Le long du fleuve, près de Rouen, un homme se prélasse sur un banc, regardant passer les bateaux. Un superbe trois-mâts venu du Brésil l’impressionne tant qu’il ne peut s’empêcher de le saluer. Pourtant, dès le lendemain, il se lève avec un soupçon de fièvre, et un étrange sentiment commence à émerger en lui. Le médecin lui prescrit douche et bromure de potassium, mais la sensation de ne pas être seul finit par s’imposer. Une entité invisible a-t-elle pris possession de son domicile, et serait-elle en train de s’attaquer à lui ?
« Le Horla » est sans nul doute un des textes les plus connus de Guy de Maupassant, et un incontournable de la littérature fantastique française. Une histoire qui a déjà été portée en BD il y a quelques années par Guillaume Sorel, qui en livrait une interprétation assez personnelle. C’est au tour des frères Brizzi — qui ont adapté d’autres récits emblématiques comme L’enfer de Dante ou Le Fantôme de L’Opéra de Leroux — de se pencher sur la nouvelle de Maupassant. Sans surprise, c’est la version longue du texte qui leur sert de cadre, et force est de constater une fidélité assez remarquable à celle-ci. Les deux auteurs conservent une petite partie du texte, qui donne vie aux pensées du personnage central, le reste se cristallisant dans les événements qui se succèdent au fil des cases. Les planches s’enchainent ainsi avec un minium de dialogue, tout passant par les images. Ce qui ne les empêche pas de maintenir les temps forts de l’histoire, tel que la visite au Mont-Saint-Michel où la séance d’hypnose.

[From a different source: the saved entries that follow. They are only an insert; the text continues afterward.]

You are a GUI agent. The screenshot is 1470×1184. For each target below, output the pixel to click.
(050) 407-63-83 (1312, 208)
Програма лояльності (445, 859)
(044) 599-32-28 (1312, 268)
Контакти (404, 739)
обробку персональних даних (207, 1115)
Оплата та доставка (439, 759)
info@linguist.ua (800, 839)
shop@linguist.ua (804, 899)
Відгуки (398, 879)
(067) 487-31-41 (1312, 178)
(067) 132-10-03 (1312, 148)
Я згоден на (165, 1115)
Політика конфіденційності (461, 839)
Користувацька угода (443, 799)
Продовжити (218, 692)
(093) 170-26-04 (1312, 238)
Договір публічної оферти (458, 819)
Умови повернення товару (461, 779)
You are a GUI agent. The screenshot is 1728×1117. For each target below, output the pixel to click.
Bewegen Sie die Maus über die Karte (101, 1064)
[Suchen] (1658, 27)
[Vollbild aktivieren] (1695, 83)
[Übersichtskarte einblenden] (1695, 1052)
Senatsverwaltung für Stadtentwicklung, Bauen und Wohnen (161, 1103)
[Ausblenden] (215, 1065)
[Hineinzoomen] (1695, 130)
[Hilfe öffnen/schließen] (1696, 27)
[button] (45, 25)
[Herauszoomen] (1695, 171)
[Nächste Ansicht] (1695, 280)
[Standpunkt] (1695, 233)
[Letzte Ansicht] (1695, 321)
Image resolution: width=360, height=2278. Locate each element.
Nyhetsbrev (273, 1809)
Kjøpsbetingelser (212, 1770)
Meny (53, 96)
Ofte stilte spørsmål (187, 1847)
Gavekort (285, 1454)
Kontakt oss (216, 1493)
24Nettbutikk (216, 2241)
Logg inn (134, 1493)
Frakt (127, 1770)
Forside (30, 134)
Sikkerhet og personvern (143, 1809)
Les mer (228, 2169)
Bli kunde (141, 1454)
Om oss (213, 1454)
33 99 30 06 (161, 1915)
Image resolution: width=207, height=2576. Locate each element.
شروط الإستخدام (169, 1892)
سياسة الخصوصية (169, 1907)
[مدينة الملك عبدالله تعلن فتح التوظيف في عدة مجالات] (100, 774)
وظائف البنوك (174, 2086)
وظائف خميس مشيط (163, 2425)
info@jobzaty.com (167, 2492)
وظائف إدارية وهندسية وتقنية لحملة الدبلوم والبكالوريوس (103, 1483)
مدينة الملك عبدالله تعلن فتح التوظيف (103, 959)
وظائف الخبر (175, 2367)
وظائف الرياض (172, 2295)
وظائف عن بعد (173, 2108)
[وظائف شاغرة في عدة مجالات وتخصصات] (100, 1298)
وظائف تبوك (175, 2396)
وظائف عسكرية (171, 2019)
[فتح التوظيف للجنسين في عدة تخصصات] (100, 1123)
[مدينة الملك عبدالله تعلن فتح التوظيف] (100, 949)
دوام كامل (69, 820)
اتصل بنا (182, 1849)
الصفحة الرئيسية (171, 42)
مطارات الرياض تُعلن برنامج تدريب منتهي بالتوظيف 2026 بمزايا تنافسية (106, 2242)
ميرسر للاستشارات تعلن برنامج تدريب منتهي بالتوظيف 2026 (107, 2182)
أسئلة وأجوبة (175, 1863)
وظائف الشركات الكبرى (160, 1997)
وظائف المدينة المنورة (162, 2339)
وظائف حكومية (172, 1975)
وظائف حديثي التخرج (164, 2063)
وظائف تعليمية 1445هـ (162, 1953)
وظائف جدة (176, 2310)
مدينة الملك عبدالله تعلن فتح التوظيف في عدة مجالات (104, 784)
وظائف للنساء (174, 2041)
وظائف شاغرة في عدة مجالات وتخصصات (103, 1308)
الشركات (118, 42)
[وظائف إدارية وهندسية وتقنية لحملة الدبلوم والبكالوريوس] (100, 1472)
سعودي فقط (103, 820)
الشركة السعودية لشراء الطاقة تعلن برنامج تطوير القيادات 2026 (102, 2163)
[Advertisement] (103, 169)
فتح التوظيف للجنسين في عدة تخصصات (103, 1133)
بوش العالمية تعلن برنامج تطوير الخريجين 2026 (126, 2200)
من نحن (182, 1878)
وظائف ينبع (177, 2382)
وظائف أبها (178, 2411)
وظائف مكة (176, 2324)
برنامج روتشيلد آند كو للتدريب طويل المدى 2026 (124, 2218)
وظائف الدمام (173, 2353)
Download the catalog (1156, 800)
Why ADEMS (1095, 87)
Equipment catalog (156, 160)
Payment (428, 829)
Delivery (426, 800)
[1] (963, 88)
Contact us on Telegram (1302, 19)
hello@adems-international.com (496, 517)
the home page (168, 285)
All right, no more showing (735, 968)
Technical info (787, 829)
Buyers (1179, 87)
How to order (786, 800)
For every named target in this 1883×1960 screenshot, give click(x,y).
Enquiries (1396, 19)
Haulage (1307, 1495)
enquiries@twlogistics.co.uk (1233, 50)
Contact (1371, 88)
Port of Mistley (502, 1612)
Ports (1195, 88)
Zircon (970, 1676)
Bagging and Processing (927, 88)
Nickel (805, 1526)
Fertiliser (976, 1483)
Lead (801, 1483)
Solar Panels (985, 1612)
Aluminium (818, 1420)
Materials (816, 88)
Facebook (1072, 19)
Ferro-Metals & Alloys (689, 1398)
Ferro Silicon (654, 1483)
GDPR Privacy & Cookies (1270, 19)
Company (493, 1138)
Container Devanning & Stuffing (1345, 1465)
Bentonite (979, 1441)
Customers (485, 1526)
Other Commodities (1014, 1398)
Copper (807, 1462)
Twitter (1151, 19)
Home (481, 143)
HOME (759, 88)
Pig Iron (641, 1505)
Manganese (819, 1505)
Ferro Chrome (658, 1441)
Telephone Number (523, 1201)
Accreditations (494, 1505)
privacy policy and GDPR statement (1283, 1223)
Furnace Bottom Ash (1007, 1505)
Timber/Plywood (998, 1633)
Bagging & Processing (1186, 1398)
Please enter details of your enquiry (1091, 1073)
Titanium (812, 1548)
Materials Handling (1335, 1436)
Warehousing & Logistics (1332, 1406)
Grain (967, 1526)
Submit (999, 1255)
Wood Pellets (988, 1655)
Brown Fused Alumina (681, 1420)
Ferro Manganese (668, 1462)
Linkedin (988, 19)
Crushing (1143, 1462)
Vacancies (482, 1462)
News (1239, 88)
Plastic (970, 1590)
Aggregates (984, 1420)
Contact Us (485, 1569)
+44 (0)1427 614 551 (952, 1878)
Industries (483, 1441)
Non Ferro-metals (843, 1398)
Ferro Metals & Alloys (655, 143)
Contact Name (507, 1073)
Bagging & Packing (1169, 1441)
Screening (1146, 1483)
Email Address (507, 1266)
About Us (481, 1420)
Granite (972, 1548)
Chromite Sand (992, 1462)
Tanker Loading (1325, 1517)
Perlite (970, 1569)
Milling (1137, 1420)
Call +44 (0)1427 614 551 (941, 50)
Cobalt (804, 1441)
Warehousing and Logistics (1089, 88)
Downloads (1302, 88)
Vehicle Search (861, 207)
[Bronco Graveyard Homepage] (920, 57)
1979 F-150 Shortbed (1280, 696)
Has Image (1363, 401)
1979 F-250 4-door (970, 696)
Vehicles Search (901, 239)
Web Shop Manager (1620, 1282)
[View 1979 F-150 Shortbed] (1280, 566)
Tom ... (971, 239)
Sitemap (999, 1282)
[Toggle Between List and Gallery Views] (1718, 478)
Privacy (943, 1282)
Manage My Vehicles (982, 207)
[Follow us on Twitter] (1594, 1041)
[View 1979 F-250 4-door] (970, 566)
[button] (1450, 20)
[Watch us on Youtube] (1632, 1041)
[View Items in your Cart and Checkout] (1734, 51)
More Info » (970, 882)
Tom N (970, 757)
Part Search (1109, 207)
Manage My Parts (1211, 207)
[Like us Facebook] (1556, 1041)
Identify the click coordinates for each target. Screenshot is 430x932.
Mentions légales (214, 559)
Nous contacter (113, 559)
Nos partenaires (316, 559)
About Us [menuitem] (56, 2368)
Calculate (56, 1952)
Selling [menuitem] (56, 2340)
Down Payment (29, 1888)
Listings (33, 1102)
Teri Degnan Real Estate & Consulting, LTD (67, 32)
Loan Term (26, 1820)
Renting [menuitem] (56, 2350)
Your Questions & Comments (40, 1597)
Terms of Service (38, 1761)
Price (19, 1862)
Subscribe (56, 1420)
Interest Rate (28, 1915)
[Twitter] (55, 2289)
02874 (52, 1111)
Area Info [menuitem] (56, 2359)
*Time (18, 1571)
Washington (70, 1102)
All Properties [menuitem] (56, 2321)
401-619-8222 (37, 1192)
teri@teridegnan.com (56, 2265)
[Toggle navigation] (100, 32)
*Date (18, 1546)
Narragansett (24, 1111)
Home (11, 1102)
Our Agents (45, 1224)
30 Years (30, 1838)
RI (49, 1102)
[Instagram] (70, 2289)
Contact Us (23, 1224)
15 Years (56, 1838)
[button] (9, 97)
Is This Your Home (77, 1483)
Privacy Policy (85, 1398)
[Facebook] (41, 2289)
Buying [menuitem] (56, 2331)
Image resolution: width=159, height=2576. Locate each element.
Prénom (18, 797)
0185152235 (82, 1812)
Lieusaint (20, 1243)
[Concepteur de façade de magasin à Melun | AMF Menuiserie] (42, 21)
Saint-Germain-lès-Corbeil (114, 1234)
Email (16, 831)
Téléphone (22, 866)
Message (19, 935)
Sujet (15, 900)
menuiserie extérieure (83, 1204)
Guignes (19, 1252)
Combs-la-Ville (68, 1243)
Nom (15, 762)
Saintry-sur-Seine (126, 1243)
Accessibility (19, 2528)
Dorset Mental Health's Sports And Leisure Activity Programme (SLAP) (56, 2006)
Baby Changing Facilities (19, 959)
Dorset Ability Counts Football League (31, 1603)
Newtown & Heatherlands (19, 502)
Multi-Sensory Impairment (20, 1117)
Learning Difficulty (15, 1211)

Le duo de créateurs sait aussi faire des choix vis-à-vis de leur matière première, comme le montrera la chute du texte, qui va au-delà des derniers mots laissés par le protagoniste chez Maupassant. Leur approche souligne avec brio le thème de la solitude, qui porte le récit. Car si le héros vit entouré de domestique et fraie ponctuellement en société, il apparait majoritairement seul au fil des cases. L’histoire convoque l’hésitation entre fantastique et folie : est-ce le personnage qui devient fou, ou est-il réellement le jeu d’une puissance invisible. Le texte de la version longue de Maupassant ne tranche jamais vraiment, quand la première mouture — beaucoup plus courte — renforce la dimension surnaturelle.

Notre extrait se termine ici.